Sesini duyuramayanların sesiydi.

Sessiz çığlıkların sesi oldu.

Toplumcuydu, yılmaz bir hak savunucusu idi.

Okurlarına hep doğruları söyledi.

Söyledikleri, yazdıklarını belgelere dayandırdı.

Güçlünün, güç odaklarının karşısında eğilmedi.

Hatırlıların değil mazlumların hakkını savundu.

Güçlüden değil haklıdan yana oldu.

Bir kere yazıp geçmedi, fikri takibi ilke edindi. Sonuç alana kadar ısrarla yazdı.

Başkalarının yazılarından öğrendiklerini kendi fikriymiş gibi çeşitli zeminlerde satma veya yazma basitliğine yeltenmedi. Kendi tarzını yarattı.

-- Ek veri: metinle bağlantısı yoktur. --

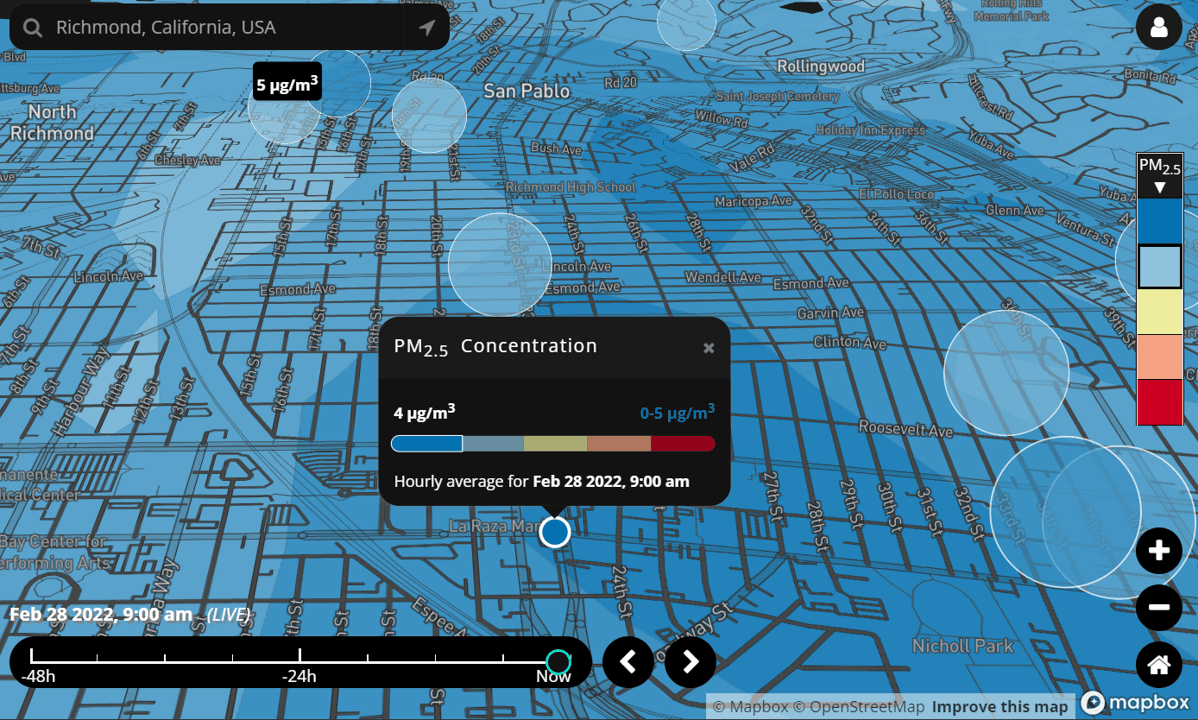Zoom in using the plus map control
Image resolution: width=1198 pixels, height=720 pixels.
coord(1159,550)
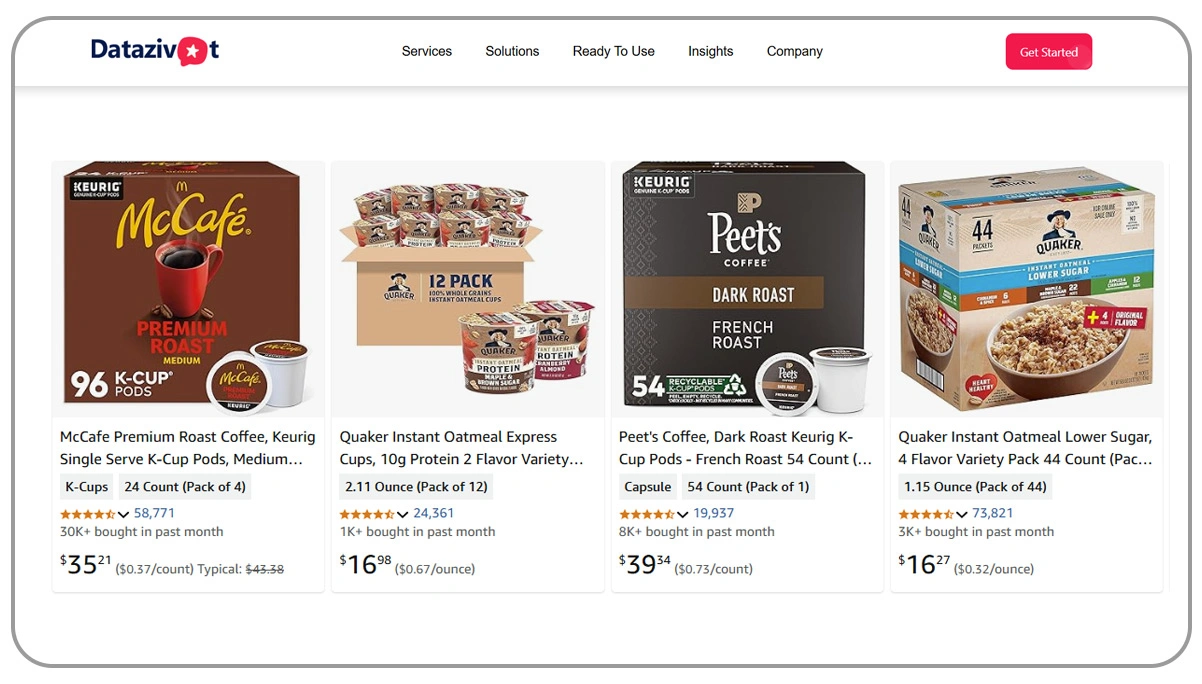Open 73,821 reviews for Quaker Lower Sugar

993,513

Yazıları özgündü, kendine has bir üslubu vardı.

Alternatif bir mecra olarak Airlinehaber’i kurdu, alternatifsiz bir mecra haline getirdi.

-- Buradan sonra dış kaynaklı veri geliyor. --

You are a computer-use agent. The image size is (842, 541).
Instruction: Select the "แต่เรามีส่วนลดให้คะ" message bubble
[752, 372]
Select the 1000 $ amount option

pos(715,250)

Balon haber, yalan haber yapmadı, sitesinde ve yazılarında sadece gerçeklere yer verdi.

Dernekçiliğin nasıl yapılacağını, bir sivil toplum kuruluşunun nasıl etkili olabileceğini gösterdi.

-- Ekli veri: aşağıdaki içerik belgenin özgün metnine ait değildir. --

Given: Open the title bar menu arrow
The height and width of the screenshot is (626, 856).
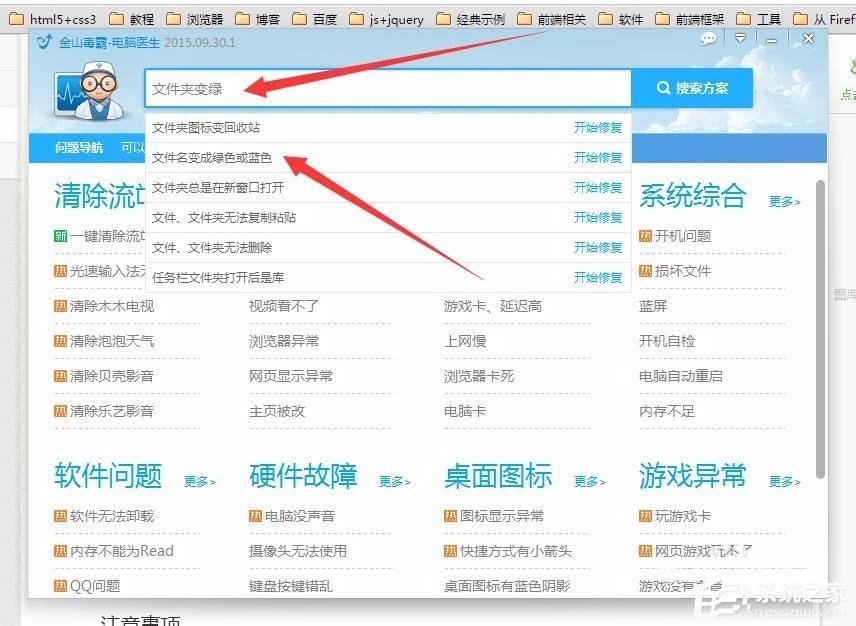Looking at the screenshot, I should tap(741, 37).
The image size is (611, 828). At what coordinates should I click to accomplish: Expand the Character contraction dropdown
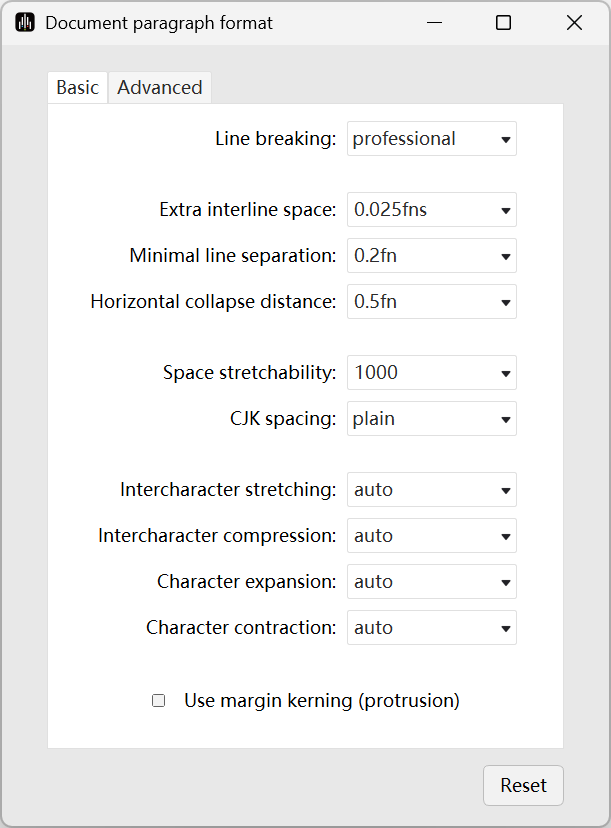[x=506, y=629]
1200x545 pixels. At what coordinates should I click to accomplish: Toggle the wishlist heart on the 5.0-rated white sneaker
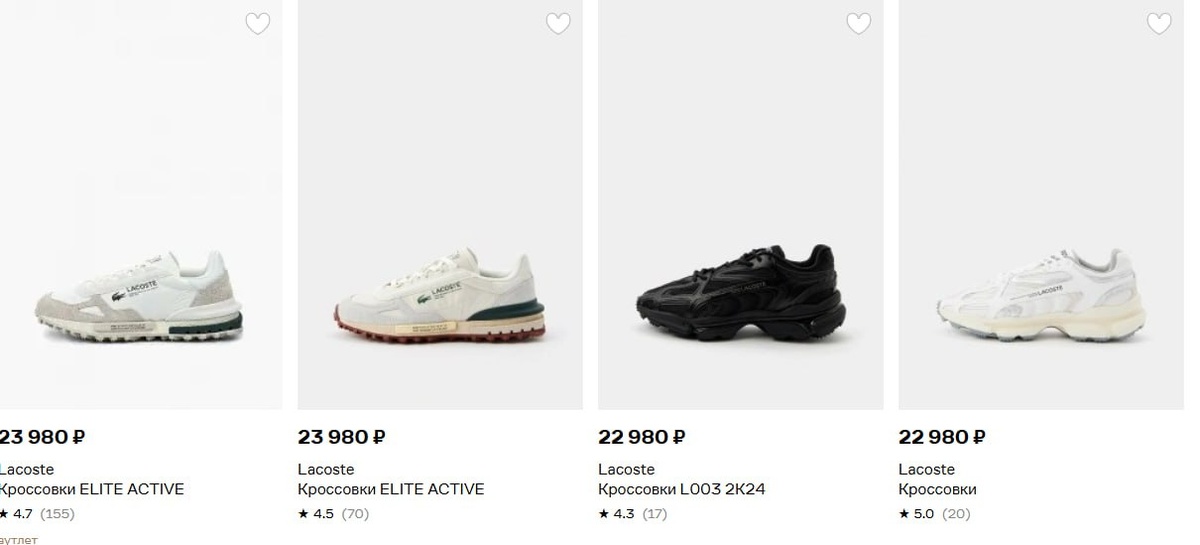tap(1159, 24)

Sonuçta bir devir kapandı, bu dünyadan bir Sefa İnan geçti. Yazdıkları, TV programlarında söyledikleri, gençlerin havacılığımız konusunda her zaman başvuracakları birer kaynak olarak  kalacak. Ama 1975’den bu yana yaklaşık yarım asırlık bir süreçte sivil havacılığımızın serencamını yaşayan, aktif olarak içinde bulunan bir hafıza artık yok. Kurumların en büyük değerleri binaları, taşıtları, teçhizatları maddi imkanları değil yetişmiş insan kaynağı, nesilden nesile aktarılan bilgi ve birim ve tecrübeleridir.

…………………..

Ateş düştüğü yeri yakar. Ne kadar üzülsek de, muhterem eşinin, oğlunun ve aile fertlerinin hissettiği üzüntüyü ve acıyı anlamamız zordur. Özellikle oğlu Tolga İnan’ın nasıl bir ruh hali içinde olduğunu hiçbirimiz bilemeyiz. Bakın usta şair Can Yücel aynı acıyı, aynı eksikliği ve boşluğu  nasıl tarif etmiş:

BABAN GİDERSE;

Başı dumanlı dağın gider

Ata’n gider, sırtın gider

İki kapılı bu handa

Menzile erişen yolun gider.

BABAN GİDERSE;

Darda yetişen elin gider

Aklın gider, canın gider

Şu dağlanmış yüreğinde

Çocuk kalan yanın gider.

BABAN GİDERSE;

Öpülecek elin gider,

Bayram gider

İnanıyorum ki, Sayın Tolga İnan bu ağır travmayı atlatacak ve babasının yoktan var ettiği Airlinhaber sitesine sahip çıkacak, onun ilkeleri doğrultusunda doğru, dürüst ve gerçek haberciliğe devam edecektir. Sonuçta havacılığın içine doğmuş, havacılığın pratiğini en alt kadrolarda yapmış, deyim yerinde ise çekirdekten havacı bir insan. Yıllardır da, akademisyen olarak sivil havacılığa hizmet ediyor. Genç yaşında tam 4 mesleki kitap, yüzlerce makale yazmış. Hakemli dergilerde onlarca makalesi yayınlanmış. Tolga beyin Airlinehaber’in kokpitine oturması ile Airlinehaber daha da yükselecek ve bir referans kaynağı olma özelliğini artırarak devam ettirecektir. Sefa beyin vefatından sonra onu şahsen tanıyan veya tanımayan yüzlerce insanın gönderdiği mesajlar, başta Erhan İnanç beyin yazısı başta olmak üzere bu elim kayba ilişkin yazıların binlerce beğeni alması sanırım Tolga beyi daha da yüreklendirecek ve bu sorumluluğu üstlenme ve yüklenme konusunda kendisini motive edecektir. Sefa beyin yıllardır biriktirdiği geniş bir arşive sahip olduğunu düşünüyorum. Yeri geldiğinde Tolga İnan bu bilgi ve belgelerden okurlarını mahrum etmeyecektir.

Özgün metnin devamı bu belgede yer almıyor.